Kinetic Interfaces – Intel RealSense for Web w/ Node.JS, Midterm (Kevin Li)

Realsense for Web and p5.js

 

Motivations

I wanted to explore Depth Sensing cameras and technology. I knew that regular cameras were able to output RGB images and we can use openCV or machine learning to process the image to learn basic features of a scene. For example, we can do blob or contour detection which allows us to do hand or body tracking. We could also do color tracking, optical flow, background subtraction in openCV. We could apply machine learning models to do face detection, tracking and recognition. Recently, pose or skeletal estimation has also been made possible (posenet, openpose).

However, even with openCV and ML, grasping dimensions (or depth) is a very difficult problem. This is where depth sensors come in.

 

Pre-Work Resources

I gathered a variety of sources and material to read before I began to do experiments. The links below constitute some of my research and are also some of the more interesting readings I thought were very relevant.

Articles on pose estimation or detection using ML:

https://medium.com/@samim/human-pose-detection-51268e95ddc2

https://github.com/CMU-Perceptual-Computing-Lab/openpose

https://medium.com/tensorflow/real-time-human-pose-estimation-in-the-browser-with-tensorflow-js-7dd0bc881cd5

On Kinect:

http://pages.cs.wisc.edu/~ahmad/kinect.pdf (great in-depth on how Kinect works)

On Depth Sensing vs Machine Learning:

https://blog.cometlabs.io/depth-sensors-are-the-key-to-unlocking-next-level-computer-vision-applications-3499533d3246 (great article!)

On Stereo Vision Depth Sensing:

Building and calibrating a stereo camera with OpenCV (<50€)

https://github.com/IntelRealSense/librealsense/blob/master/doc/depth-from-stereo.md

On Using Intel Realsense API and more CV resources:

https://github.com/IntelRealSense/librealsense/wiki/API-How-To

https://github.com/jbhuang0604/awesome-computer-vision

 

Research Summary

I learned through while cutting edge machine learning models can provide near real-time pose estimation, models are typically only trained to do the thing they are good at, such as detecting a pose. Furthermore, a big problem is energy consumption and the requirement of fast graphics processing units.

Quality depth information, however, is much more raw in nature, and can be make background removal, blob detection, point cloud visualization, scene measurement and reconstruction, as well as many other tasks more easy and fun.

They do this by adding a new channel of information, a depth (D), for every pixel which comprises of a depth map.

There are many different types of depth sensors such as structured light, infrared stereo vision, time-of-flight sensors and this article gives a really well written overview of all of them.

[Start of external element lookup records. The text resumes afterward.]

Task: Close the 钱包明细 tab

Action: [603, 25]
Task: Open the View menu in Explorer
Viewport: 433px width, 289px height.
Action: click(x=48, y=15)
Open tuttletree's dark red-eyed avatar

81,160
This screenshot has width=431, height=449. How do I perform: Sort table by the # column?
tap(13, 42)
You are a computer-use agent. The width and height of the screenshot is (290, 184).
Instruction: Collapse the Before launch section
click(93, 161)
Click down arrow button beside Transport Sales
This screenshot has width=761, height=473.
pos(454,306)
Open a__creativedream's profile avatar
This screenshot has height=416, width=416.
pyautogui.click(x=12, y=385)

https://blog.cometlabs.io/depth-sensors-are-the-key-to-unlocking-next-level-computer-vision-applications-3499533d3246

All in all, each has specific advantages and drawbacks. Through this article, I knew the Kinect used structured light (http://pages.cs.wisc.edu/~ahmad/kinect.pdf) and I generally knew how the Kinect worked as well as its depth quality from having done previous experiments with it. I wanted to explore a new much smaller (runs on USB), depth sensor that uses a method known as infrared stereo-vision (which is inspired by our human vision system) to derive a depth map. It relies on two cameras and calculates depth by estimating disparities between matching key-points in the left and right images.

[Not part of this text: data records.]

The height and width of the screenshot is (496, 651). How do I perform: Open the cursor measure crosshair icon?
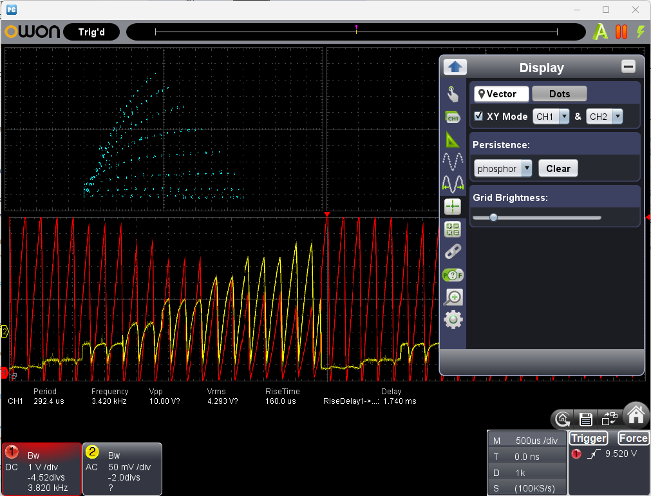tap(453, 206)
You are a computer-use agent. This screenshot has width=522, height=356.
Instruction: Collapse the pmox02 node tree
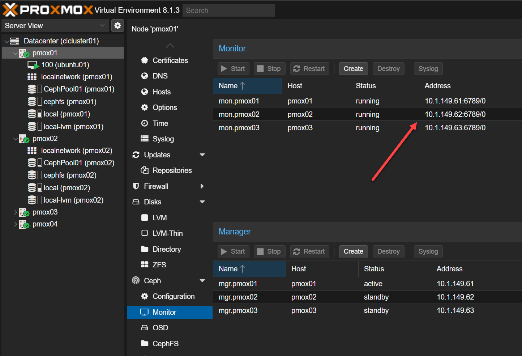click(16, 139)
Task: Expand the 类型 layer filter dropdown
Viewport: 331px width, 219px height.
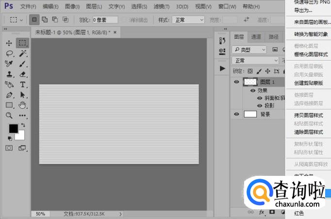Action: click(x=249, y=49)
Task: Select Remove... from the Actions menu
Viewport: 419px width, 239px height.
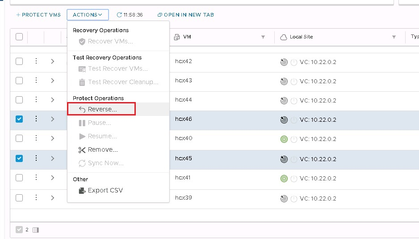Action: tap(102, 149)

I knew the Realsense library had an open source SDK (https://github.com/IntelRealSense/librealsense), however it is written in C++ which means its not the easiest to get started with, to compile, and to document. But recently, they’ve released a NodeJS wrapper which I hope to use to make things easier for me. One of my goals is to figure out how to use the library but also see if I could make it easier to get started with a more familiar drawing library that we know or use.

 

Process

Hour 1 – 4: Getting Intel RealSense Set Up, Downloading and Installing RealSense Viewer, Installing Node-LibRealSense library bindings and C++ LibRealSense SDK, Playing Around With Different Configuration Settings in Viewer

Hour 5: Opening and Running Node Example Code, I see a somewhat complicated example of being able to send RealSense data through websockets, seems promising and I want to try to build my own.

Hour 6: Looking at different frontend libraries or frameworks (React, Electron) before deciding to just plunge in and write some code.

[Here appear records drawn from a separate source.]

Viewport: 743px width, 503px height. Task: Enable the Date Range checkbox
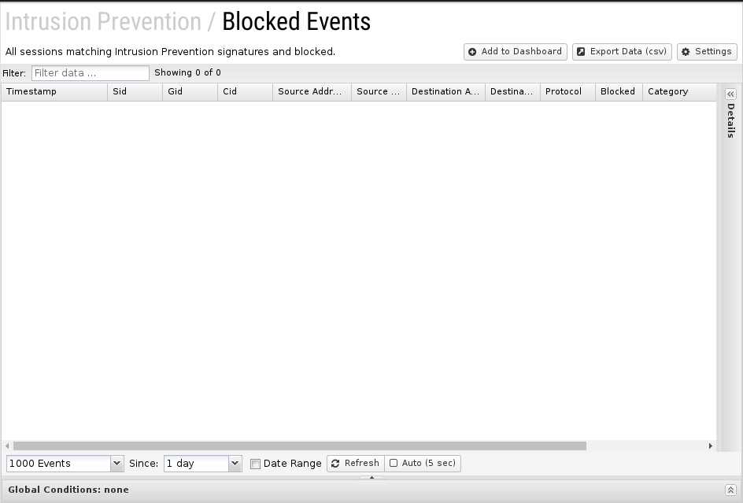255,464
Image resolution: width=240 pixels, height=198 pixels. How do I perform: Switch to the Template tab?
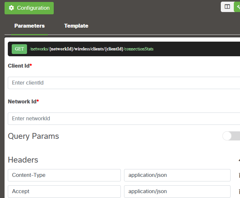(x=76, y=26)
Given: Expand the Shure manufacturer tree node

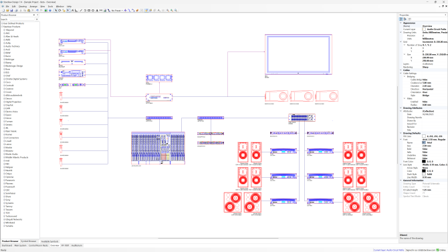Looking at the screenshot, I should click(x=4, y=197).
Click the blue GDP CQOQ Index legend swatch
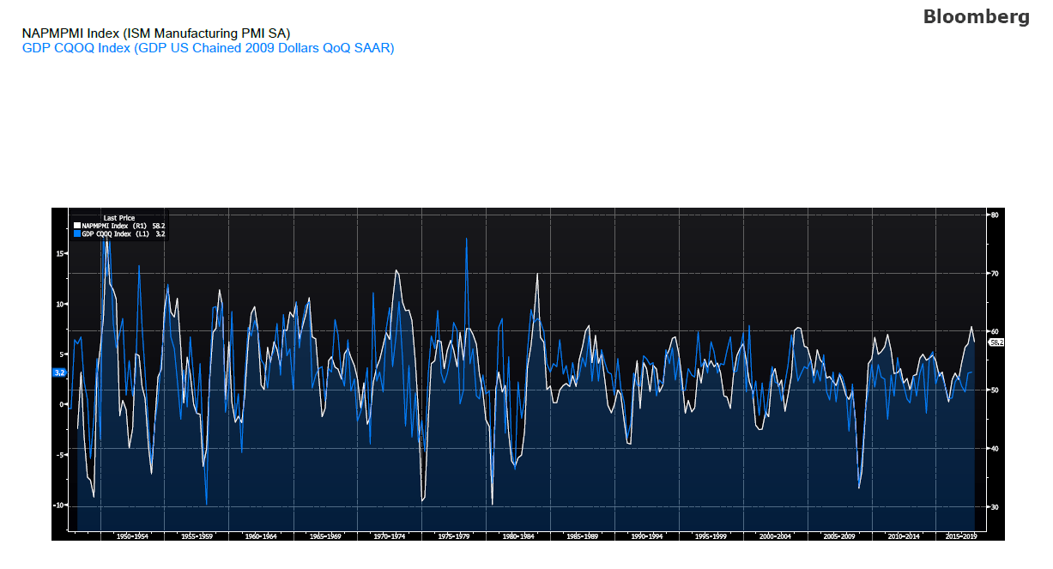1053x569 pixels. [x=76, y=233]
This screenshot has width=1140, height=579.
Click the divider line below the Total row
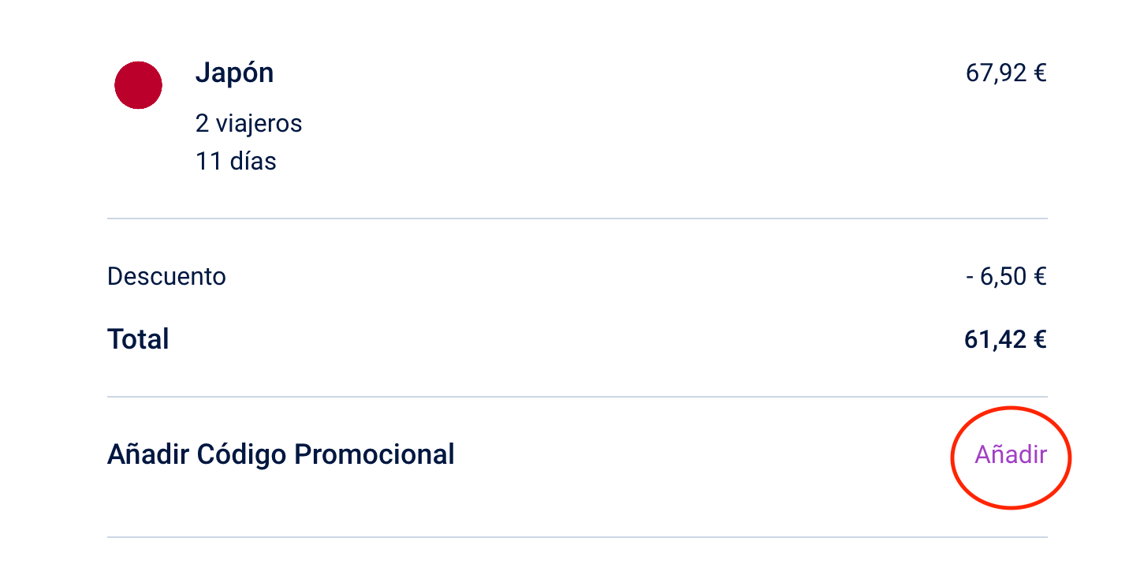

https://gist.github.com/polarizing/4463aacc88c58a9878cb180ad838c777

I’m able to open a context, look through available devices and sensors, get a specific sensor based on the name either “Stereo Module” or “RGB Camera”. Then I can get all the stream profiles for that sensor (there are a lot of profiles, depending on fps, resolution, and type — infrared or depth), but the most basic one that I want is a depth stream of resolution 1280*720 and at 30fps.

I can open a connection to the sensor by .open() which opens the subdevice for exclusive access.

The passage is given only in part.